**Description of the task:** Copy out the records below exactly as they appear, from the line that contains "Open the location" down to the line that contains "Looking at the screenshot, I should coord(1066,114).", including both of those lines.
━━ Records for the task
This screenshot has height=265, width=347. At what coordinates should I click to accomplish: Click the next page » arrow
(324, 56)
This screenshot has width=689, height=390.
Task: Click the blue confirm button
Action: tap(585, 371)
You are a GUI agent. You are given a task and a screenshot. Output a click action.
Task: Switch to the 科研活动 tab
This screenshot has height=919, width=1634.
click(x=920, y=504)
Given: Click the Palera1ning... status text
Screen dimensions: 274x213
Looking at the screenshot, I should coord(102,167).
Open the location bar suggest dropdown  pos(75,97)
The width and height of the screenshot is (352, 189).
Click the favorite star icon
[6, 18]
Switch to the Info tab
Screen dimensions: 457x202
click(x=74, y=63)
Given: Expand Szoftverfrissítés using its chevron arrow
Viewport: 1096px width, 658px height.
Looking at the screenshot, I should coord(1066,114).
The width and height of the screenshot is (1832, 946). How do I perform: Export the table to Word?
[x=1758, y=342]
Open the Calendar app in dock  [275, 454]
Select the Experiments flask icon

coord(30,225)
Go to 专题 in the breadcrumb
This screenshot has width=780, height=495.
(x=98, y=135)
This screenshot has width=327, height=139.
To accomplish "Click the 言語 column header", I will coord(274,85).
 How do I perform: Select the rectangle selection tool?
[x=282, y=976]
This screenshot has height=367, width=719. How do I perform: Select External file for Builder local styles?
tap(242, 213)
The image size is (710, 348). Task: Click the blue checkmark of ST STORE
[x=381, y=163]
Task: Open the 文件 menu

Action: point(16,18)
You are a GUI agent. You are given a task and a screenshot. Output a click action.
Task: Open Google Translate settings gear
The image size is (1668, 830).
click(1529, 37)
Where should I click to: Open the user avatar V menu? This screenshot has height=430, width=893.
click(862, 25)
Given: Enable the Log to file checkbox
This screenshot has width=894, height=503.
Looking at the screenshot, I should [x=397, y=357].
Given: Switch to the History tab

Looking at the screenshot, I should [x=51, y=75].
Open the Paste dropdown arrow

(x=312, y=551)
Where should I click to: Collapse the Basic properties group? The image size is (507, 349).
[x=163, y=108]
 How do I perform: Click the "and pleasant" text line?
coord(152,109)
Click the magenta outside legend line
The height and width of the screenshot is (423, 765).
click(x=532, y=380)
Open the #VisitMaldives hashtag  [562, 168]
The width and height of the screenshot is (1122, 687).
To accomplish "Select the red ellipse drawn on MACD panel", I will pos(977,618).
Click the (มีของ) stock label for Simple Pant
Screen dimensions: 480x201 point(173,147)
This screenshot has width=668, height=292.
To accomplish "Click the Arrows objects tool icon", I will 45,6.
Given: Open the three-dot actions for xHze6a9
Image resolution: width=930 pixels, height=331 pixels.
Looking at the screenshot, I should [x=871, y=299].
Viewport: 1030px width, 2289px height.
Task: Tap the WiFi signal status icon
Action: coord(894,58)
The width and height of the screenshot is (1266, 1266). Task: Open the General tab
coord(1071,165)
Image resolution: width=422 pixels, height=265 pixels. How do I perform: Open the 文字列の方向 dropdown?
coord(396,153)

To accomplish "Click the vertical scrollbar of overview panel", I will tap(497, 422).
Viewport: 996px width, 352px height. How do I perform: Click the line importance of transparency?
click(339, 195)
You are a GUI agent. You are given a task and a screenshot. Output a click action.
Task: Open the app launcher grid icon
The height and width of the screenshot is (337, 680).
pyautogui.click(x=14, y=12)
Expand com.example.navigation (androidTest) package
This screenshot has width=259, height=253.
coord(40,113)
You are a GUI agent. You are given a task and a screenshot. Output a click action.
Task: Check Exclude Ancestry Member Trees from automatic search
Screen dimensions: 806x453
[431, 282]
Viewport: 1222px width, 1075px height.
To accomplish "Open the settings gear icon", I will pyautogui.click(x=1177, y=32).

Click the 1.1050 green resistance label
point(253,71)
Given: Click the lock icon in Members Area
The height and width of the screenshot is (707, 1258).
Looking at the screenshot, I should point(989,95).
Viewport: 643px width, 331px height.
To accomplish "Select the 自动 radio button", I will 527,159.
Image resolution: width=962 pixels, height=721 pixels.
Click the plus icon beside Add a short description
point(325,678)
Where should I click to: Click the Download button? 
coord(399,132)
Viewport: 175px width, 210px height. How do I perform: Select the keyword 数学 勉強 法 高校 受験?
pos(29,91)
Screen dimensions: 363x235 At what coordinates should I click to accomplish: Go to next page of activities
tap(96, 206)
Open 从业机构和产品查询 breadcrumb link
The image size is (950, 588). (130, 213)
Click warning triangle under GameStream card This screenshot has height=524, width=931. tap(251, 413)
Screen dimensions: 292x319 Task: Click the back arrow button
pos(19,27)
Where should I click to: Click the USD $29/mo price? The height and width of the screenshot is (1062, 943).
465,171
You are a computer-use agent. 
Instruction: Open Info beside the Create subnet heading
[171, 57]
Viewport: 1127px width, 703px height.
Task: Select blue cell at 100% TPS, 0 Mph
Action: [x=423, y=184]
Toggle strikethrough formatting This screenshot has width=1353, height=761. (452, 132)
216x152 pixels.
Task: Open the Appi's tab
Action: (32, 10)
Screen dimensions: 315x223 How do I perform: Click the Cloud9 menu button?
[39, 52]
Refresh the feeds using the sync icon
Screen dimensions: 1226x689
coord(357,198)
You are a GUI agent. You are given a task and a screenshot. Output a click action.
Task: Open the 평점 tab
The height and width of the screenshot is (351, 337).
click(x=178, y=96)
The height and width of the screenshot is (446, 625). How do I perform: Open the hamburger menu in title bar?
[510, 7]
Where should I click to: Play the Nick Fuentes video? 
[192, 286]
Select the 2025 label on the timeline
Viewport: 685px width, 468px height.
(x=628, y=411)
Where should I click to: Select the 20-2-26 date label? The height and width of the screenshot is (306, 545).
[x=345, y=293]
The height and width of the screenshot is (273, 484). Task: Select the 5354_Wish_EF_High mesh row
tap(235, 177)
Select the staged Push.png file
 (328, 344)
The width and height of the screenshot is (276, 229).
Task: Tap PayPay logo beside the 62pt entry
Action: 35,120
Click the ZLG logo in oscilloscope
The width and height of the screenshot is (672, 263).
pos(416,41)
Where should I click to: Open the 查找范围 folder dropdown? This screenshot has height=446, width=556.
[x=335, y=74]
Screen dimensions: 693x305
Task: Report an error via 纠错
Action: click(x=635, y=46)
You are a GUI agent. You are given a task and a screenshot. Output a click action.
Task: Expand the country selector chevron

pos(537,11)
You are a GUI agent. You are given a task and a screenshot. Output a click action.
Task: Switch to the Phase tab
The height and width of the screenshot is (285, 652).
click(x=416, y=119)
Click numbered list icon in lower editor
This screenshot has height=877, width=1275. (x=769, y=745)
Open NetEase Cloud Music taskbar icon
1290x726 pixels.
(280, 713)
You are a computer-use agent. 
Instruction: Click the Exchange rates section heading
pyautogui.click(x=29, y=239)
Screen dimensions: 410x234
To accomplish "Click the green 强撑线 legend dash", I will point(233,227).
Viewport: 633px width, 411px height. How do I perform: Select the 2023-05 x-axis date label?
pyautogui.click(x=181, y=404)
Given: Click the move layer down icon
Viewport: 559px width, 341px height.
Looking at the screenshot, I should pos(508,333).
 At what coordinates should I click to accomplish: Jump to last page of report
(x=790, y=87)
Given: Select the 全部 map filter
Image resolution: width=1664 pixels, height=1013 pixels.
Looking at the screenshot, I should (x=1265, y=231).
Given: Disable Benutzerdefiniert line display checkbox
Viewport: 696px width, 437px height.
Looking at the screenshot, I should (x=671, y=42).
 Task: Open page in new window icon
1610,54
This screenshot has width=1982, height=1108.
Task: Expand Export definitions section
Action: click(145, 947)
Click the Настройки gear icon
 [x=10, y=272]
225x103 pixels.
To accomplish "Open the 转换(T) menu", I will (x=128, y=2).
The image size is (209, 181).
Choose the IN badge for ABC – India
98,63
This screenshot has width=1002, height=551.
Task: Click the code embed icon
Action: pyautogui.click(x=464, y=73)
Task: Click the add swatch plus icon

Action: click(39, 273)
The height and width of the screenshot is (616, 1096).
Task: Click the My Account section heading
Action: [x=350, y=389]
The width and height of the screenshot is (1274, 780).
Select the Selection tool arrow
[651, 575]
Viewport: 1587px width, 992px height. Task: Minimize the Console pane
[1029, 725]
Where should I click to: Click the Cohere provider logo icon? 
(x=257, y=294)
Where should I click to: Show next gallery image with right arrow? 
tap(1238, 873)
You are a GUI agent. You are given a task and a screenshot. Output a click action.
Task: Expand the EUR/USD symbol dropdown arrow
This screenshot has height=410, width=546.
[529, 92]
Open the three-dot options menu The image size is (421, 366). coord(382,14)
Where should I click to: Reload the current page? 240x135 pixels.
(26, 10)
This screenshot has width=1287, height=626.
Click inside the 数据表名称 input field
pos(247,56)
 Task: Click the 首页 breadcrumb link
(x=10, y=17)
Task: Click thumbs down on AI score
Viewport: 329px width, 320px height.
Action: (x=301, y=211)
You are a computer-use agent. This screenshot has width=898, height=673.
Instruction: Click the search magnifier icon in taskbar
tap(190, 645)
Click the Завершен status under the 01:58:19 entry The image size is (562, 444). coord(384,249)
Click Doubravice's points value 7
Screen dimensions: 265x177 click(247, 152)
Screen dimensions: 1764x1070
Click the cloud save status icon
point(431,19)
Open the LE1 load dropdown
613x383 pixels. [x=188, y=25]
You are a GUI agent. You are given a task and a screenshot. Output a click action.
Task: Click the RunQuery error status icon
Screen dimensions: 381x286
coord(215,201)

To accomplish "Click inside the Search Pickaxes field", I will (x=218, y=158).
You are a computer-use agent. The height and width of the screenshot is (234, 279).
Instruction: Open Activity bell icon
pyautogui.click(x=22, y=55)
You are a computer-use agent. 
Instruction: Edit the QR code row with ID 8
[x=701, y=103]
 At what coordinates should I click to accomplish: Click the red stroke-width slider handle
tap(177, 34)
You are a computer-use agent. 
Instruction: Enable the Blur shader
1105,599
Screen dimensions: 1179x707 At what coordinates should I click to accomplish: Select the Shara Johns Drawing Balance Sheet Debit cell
━━━━
**Response below:**
Open the location bar suggest dropdown  pos(75,97)
The width and height of the screenshot is (352, 189).
Click the favorite star icon
[6, 18]
Switch to the Info tab
Screen dimensions: 457x202
click(x=74, y=63)
Given: Expand Szoftverfrissítés using its chevron arrow
Viewport: 1096px width, 658px height.
Looking at the screenshot, I should coord(1066,114).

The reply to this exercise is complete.